** Opening Input for this task block **
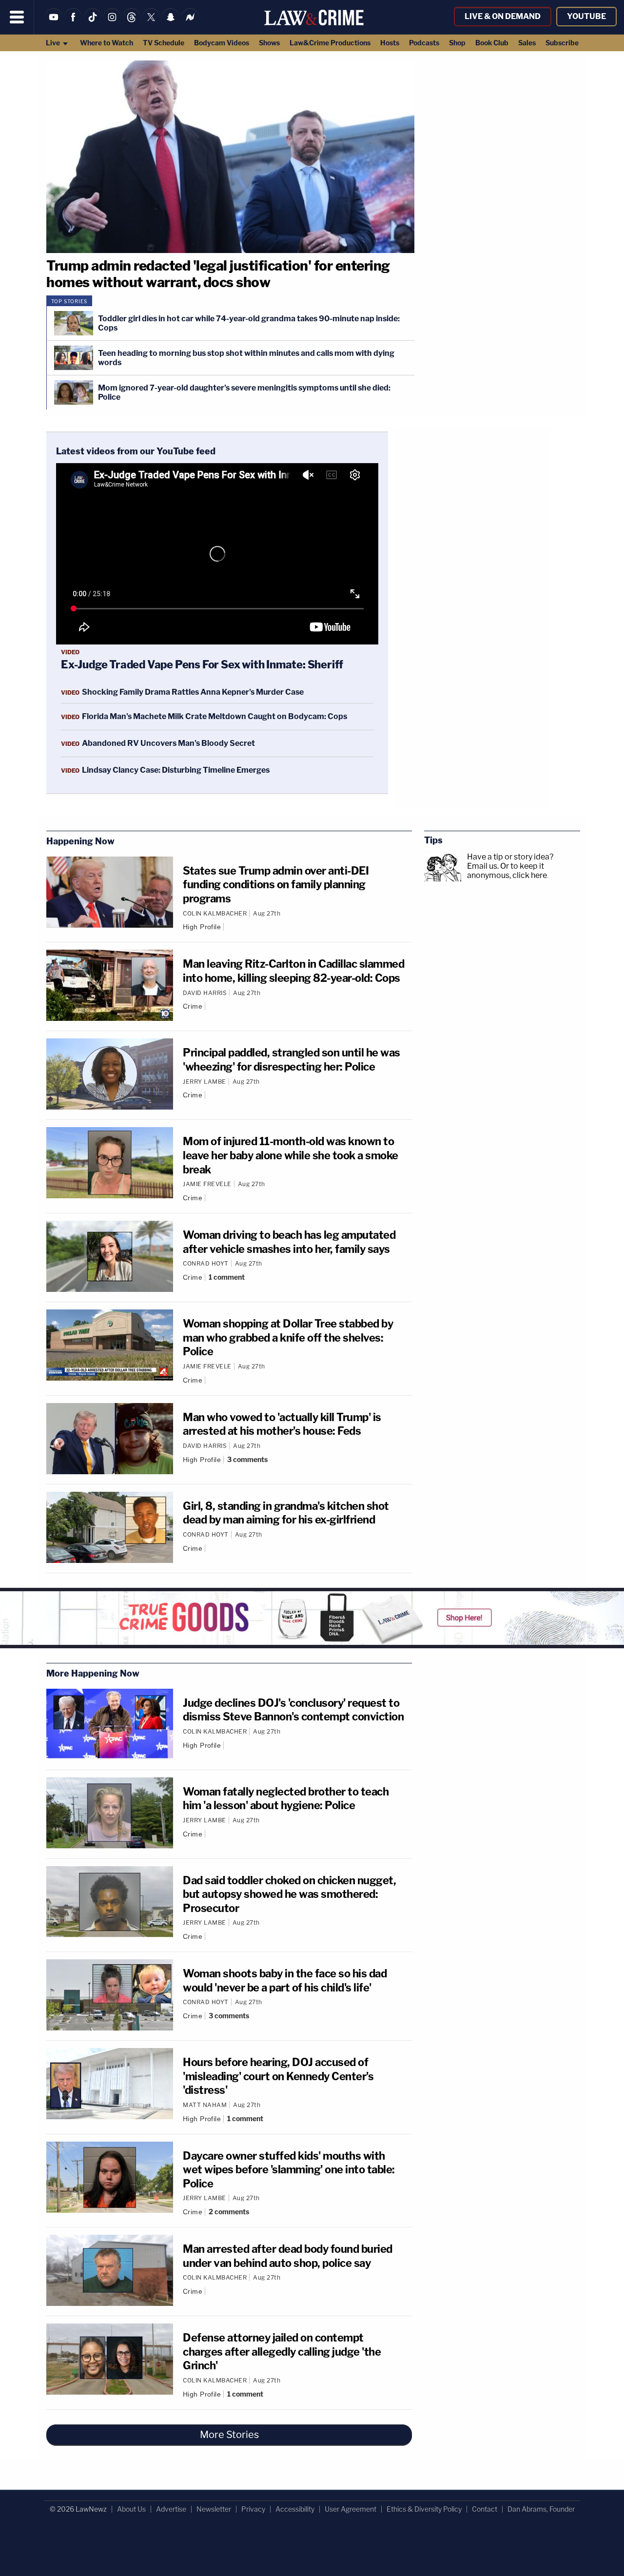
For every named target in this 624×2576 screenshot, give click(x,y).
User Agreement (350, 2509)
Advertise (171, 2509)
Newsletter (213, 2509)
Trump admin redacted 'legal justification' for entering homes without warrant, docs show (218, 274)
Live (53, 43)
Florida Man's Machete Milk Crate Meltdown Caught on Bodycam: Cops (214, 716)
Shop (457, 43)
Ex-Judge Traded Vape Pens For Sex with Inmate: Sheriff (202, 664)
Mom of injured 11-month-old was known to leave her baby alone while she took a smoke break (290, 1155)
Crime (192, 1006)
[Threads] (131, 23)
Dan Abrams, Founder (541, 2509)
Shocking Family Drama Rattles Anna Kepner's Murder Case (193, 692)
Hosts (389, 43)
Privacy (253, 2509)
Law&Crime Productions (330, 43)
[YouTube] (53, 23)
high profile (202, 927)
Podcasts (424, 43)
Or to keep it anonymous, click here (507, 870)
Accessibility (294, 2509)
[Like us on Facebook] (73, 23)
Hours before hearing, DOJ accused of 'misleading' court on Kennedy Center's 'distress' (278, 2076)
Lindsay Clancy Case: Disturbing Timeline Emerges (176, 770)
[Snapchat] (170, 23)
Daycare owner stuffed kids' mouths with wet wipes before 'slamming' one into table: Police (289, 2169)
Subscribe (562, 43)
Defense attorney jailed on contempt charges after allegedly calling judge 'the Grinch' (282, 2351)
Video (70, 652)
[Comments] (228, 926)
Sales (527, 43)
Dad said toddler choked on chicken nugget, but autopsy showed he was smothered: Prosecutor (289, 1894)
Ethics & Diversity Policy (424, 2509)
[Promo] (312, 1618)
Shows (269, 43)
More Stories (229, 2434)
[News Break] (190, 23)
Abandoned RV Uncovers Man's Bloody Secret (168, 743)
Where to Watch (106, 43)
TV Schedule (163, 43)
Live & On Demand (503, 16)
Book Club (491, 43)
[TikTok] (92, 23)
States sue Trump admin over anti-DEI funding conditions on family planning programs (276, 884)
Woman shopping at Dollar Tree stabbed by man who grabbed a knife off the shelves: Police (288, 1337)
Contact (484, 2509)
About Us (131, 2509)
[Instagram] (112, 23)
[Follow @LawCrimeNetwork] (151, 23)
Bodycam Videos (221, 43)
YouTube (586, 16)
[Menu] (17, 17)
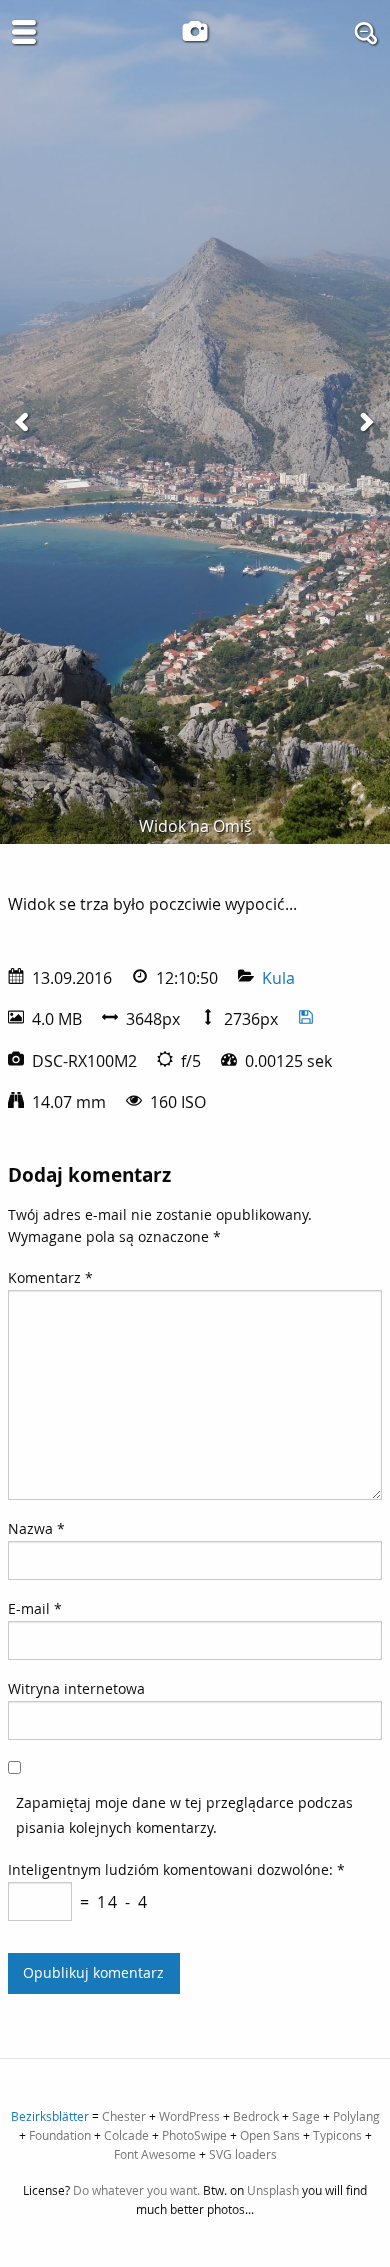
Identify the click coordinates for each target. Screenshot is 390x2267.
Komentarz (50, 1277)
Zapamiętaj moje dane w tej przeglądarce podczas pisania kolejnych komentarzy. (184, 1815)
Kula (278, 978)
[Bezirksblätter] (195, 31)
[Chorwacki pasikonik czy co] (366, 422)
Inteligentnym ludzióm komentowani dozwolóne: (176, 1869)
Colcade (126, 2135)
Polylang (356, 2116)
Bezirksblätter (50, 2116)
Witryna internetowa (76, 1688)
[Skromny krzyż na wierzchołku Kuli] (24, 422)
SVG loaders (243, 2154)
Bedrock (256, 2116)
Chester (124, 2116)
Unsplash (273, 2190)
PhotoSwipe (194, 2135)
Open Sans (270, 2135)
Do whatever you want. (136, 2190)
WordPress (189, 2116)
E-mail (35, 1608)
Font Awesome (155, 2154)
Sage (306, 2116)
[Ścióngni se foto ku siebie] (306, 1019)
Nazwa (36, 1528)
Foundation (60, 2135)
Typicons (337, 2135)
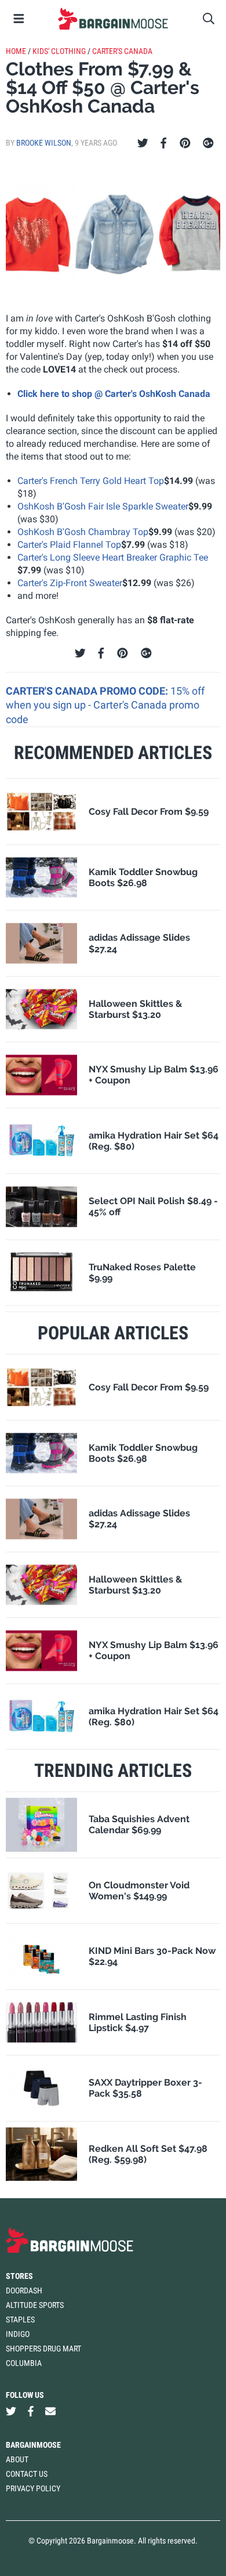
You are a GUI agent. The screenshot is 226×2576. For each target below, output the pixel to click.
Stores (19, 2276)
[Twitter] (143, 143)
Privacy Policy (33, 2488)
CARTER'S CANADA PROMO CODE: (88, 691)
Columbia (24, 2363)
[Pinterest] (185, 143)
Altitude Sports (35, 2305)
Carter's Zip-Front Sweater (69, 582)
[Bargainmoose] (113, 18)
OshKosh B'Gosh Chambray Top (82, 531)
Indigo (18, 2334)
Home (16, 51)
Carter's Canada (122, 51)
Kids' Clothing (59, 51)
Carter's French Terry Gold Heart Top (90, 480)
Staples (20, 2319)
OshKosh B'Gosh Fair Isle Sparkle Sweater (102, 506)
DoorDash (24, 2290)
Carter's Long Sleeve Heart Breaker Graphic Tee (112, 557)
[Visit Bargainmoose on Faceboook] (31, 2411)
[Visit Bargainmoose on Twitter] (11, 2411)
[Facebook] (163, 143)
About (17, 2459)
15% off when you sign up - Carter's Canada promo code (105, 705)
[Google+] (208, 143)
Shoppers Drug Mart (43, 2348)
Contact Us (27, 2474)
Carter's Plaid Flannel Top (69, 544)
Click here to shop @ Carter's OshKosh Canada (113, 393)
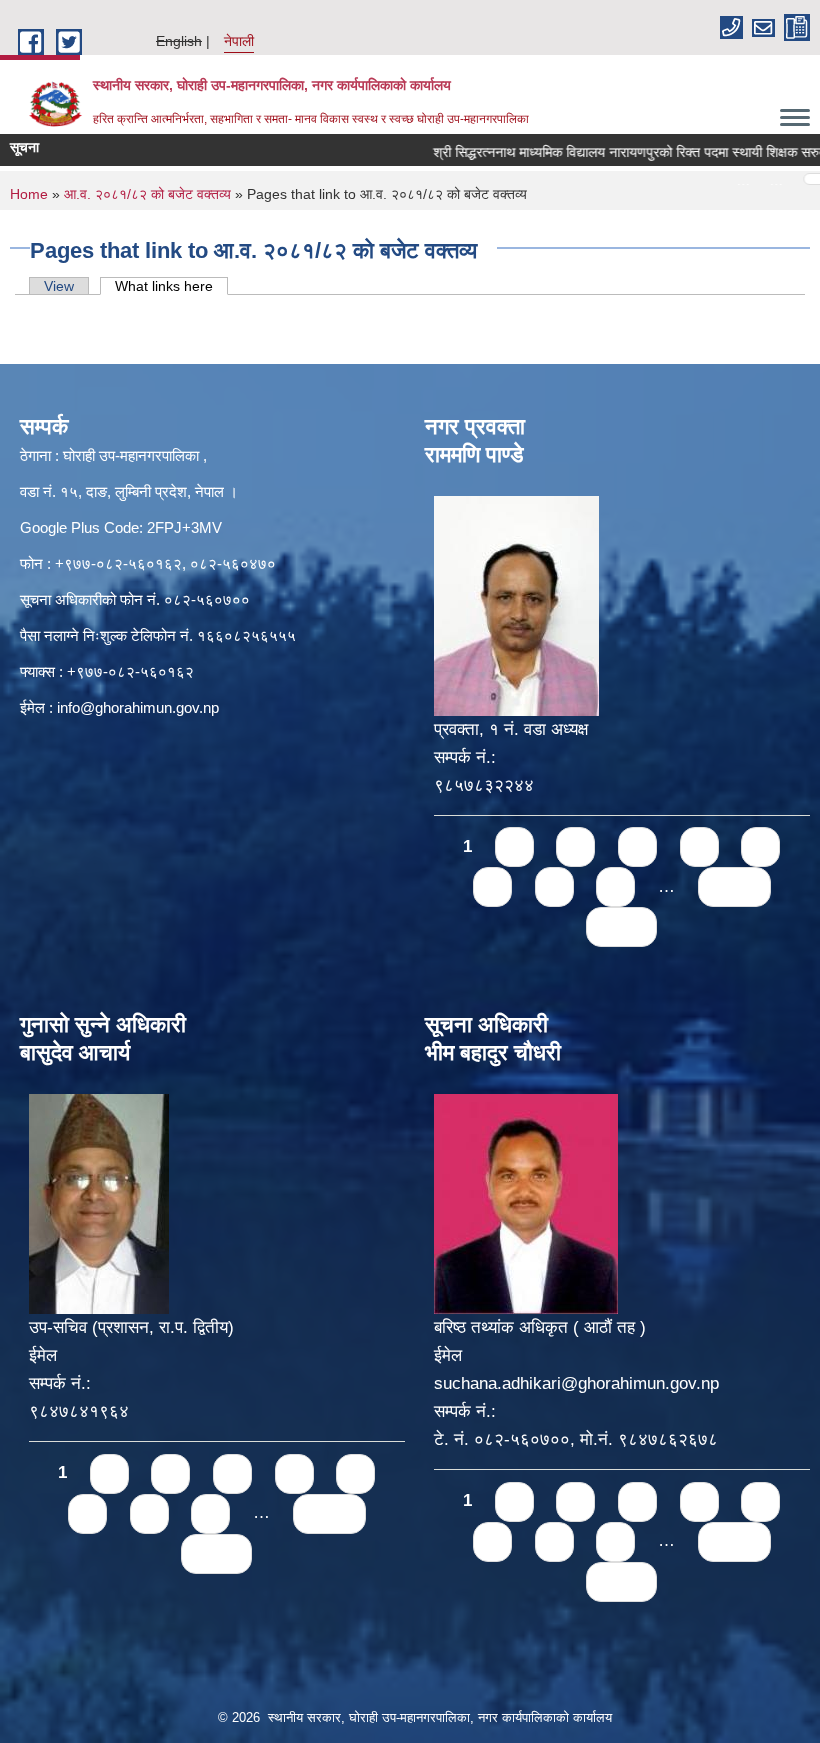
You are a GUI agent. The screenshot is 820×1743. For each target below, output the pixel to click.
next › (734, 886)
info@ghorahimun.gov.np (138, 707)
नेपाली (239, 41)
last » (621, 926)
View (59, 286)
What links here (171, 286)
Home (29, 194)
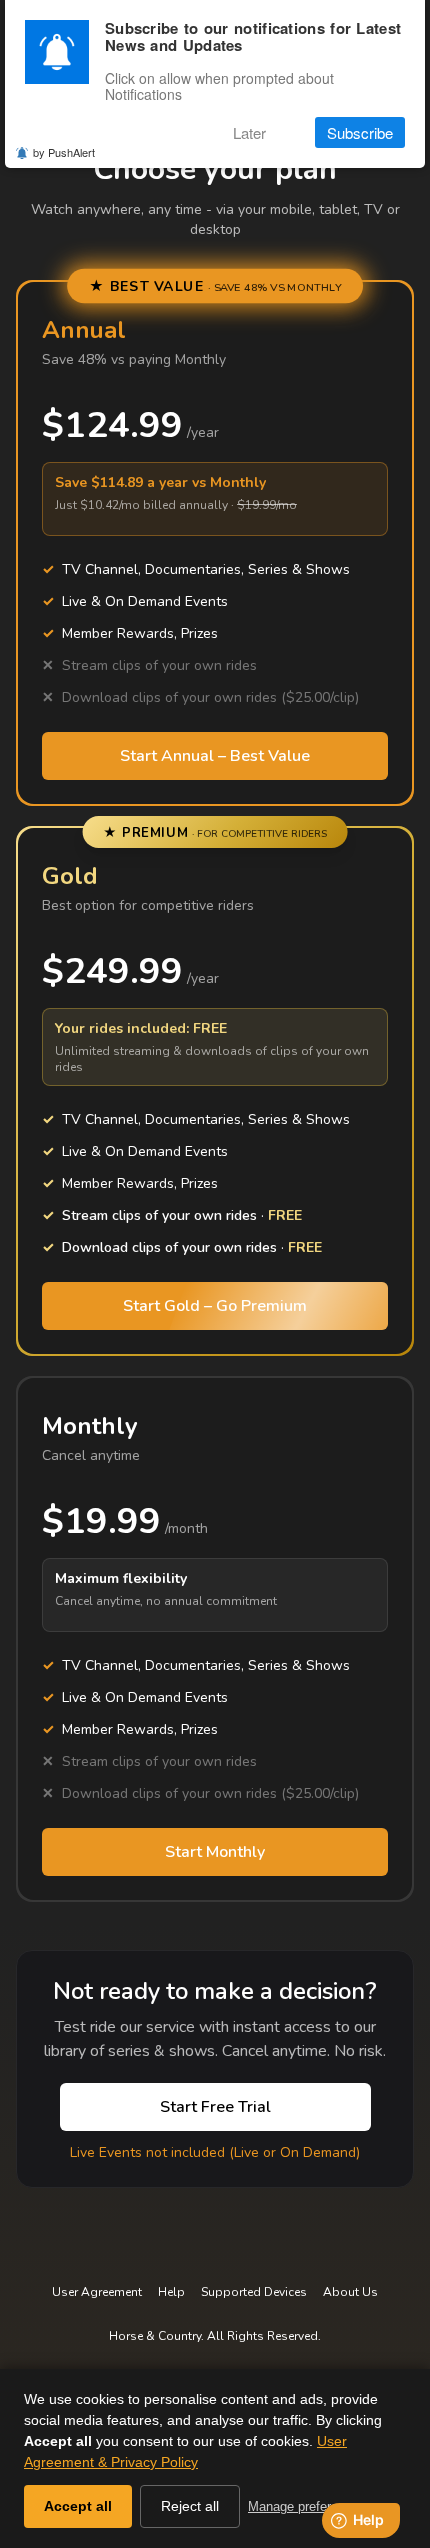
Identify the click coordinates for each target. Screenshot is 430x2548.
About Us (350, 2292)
** Closing Input for this task block **
Scan the material line by line and report each one that contains "Visit".

[Visit Bargainmoose on Faceboook] (31, 2411)
[Visit Bargainmoose on Twitter] (11, 2411)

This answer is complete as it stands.